/---
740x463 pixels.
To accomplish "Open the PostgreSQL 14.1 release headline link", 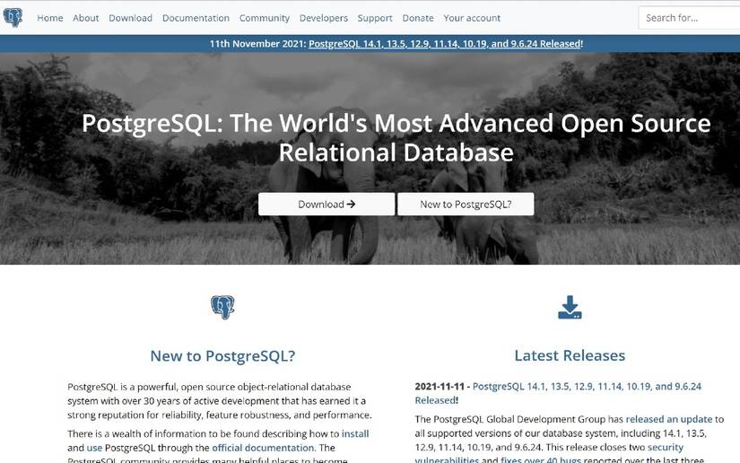I will click(x=558, y=393).
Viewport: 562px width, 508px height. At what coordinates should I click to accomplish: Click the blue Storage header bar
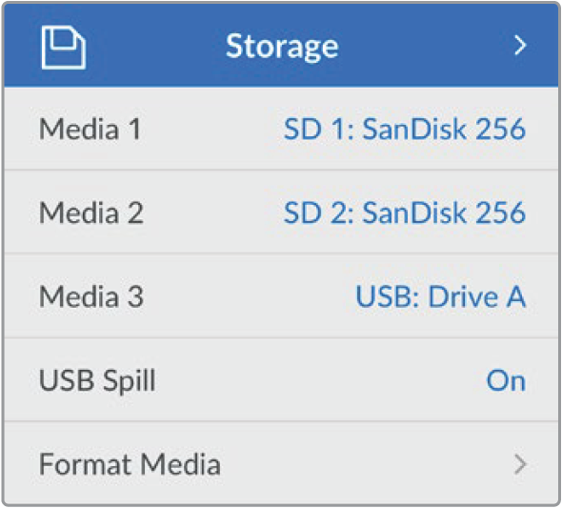pos(281,45)
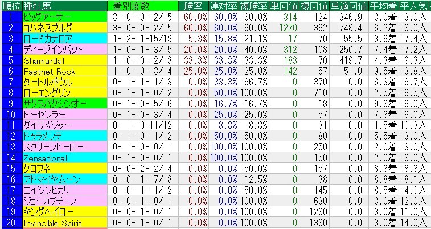The width and height of the screenshot is (431, 229).
Task: Click the 着別度数 column header
Action: pos(132,6)
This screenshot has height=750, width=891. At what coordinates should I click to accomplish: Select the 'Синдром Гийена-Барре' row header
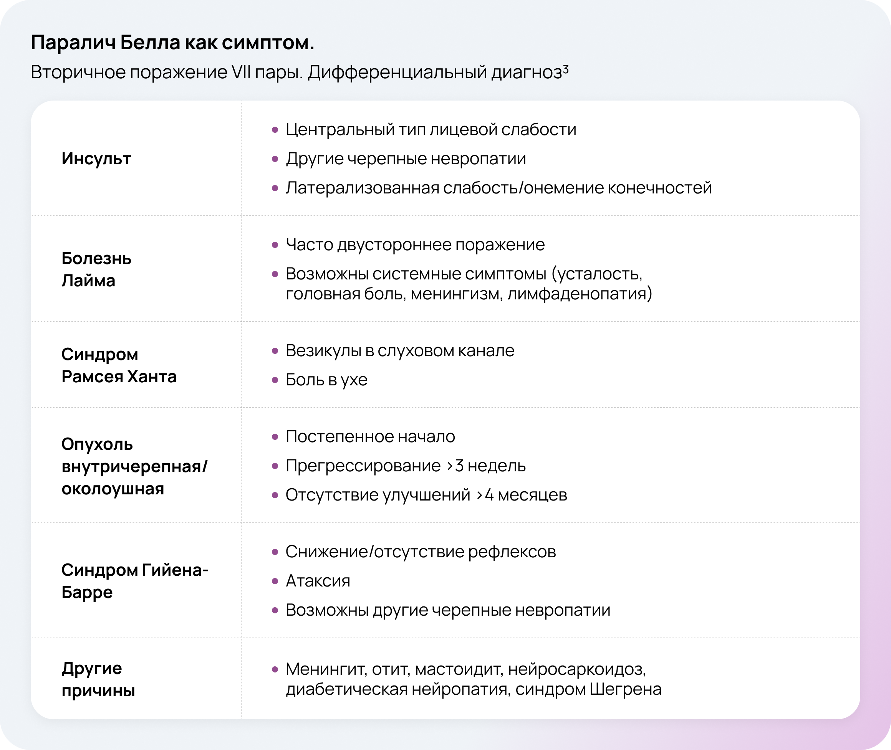click(134, 580)
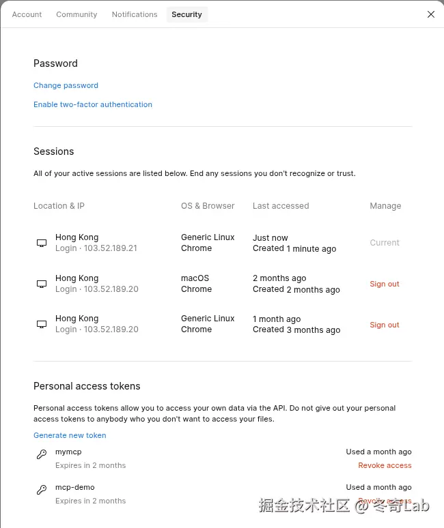
Task: Click key icon beside mcp-demo token
Action: pyautogui.click(x=42, y=490)
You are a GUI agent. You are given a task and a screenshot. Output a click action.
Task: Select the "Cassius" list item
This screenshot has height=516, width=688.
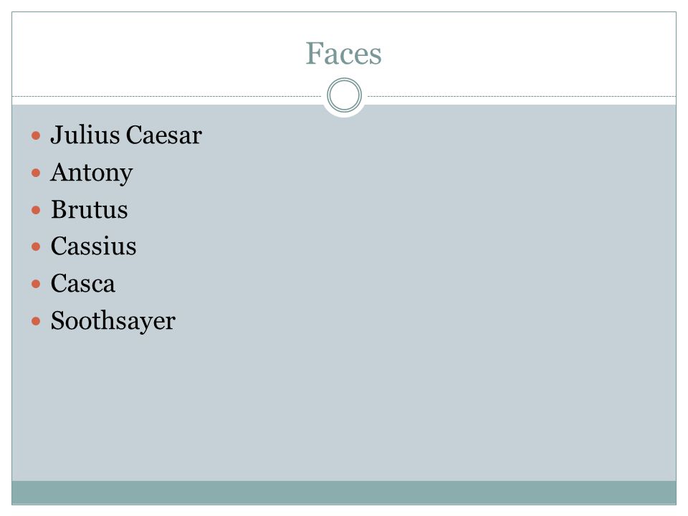pos(93,246)
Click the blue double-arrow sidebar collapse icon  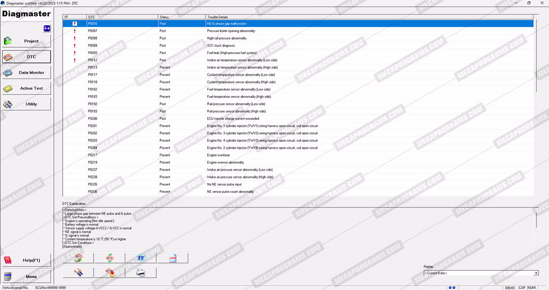pos(47,28)
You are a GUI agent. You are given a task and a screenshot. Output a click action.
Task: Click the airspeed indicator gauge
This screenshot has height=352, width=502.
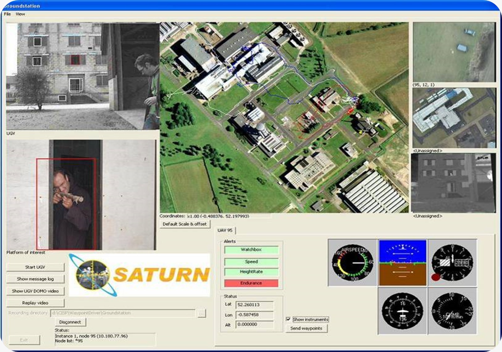tap(352, 263)
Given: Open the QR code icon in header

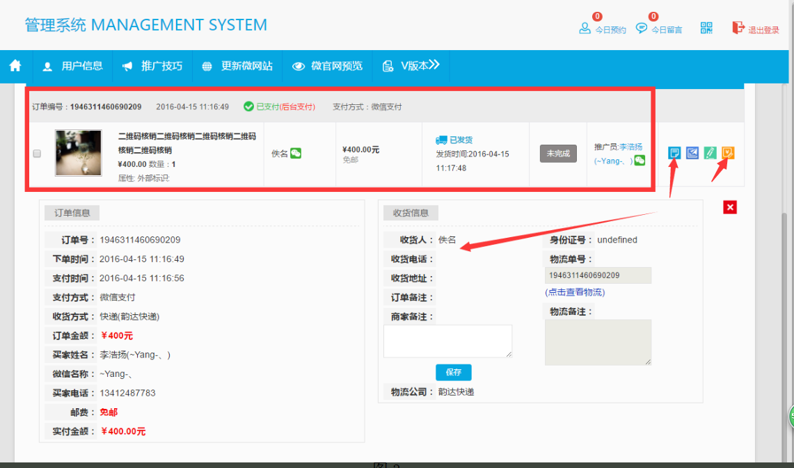Looking at the screenshot, I should point(706,28).
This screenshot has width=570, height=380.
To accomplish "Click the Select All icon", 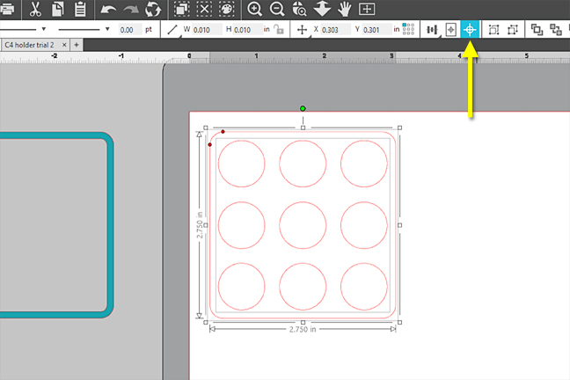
\---
Rewrite everything in the listing from the line containing "Given: Open the QR code icon in header" down through the end, replacing "icon" with "button" and keeping all else unchanged. Leave the pictures out of your answer.

▶ **Written solution**
Given: Open the QR code button in header

Looking at the screenshot, I should point(706,28).
This screenshot has width=570, height=380.
To accomplish "Click the Select All button", 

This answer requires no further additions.